■ Problem to solve ■
Return, in their exact form, the lines that lie between the start of the data below and the line containing "1547x797 pixels.", with both ends included.

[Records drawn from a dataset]
#####
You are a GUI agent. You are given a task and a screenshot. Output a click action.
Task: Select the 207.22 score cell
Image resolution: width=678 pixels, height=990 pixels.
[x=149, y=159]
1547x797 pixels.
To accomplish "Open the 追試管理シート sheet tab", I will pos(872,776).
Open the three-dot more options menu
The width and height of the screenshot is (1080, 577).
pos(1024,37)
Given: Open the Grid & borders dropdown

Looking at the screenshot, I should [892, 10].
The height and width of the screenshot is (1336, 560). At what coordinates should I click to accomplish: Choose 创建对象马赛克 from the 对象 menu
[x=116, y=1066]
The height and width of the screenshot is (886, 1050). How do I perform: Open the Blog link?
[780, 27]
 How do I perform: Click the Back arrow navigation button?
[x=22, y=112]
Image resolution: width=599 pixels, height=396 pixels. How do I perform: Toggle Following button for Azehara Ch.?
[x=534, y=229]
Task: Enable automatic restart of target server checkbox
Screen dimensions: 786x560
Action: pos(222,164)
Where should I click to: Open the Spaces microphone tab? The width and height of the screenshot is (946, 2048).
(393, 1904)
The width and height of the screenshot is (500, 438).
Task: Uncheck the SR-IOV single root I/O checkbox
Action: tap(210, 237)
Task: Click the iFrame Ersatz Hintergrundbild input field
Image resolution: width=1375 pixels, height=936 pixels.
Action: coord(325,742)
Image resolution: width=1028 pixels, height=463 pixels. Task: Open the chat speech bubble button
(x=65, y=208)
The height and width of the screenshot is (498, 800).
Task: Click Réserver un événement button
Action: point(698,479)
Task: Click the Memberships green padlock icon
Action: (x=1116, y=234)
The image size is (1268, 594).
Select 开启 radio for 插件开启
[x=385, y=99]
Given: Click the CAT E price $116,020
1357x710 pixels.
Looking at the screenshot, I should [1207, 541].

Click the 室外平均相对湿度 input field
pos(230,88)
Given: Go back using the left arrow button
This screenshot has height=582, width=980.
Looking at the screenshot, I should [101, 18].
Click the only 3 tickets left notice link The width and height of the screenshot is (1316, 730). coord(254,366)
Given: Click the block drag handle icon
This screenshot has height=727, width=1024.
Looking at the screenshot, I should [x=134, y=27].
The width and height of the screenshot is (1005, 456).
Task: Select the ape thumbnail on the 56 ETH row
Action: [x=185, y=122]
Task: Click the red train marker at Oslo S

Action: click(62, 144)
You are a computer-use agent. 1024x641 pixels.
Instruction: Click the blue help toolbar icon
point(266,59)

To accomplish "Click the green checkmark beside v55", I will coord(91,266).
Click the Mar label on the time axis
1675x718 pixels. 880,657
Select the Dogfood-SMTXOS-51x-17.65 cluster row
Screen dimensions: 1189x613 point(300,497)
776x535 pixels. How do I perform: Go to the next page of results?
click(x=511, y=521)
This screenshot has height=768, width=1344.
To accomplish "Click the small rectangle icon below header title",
#####
■ Output below ■
You are a GUI agent. You are given a task and a screenshot. Output a click action.
Task: Select the 207.22 score cell
Image resolution: width=678 pixels, height=990 pixels.
[x=149, y=159]
1547x797 pixels.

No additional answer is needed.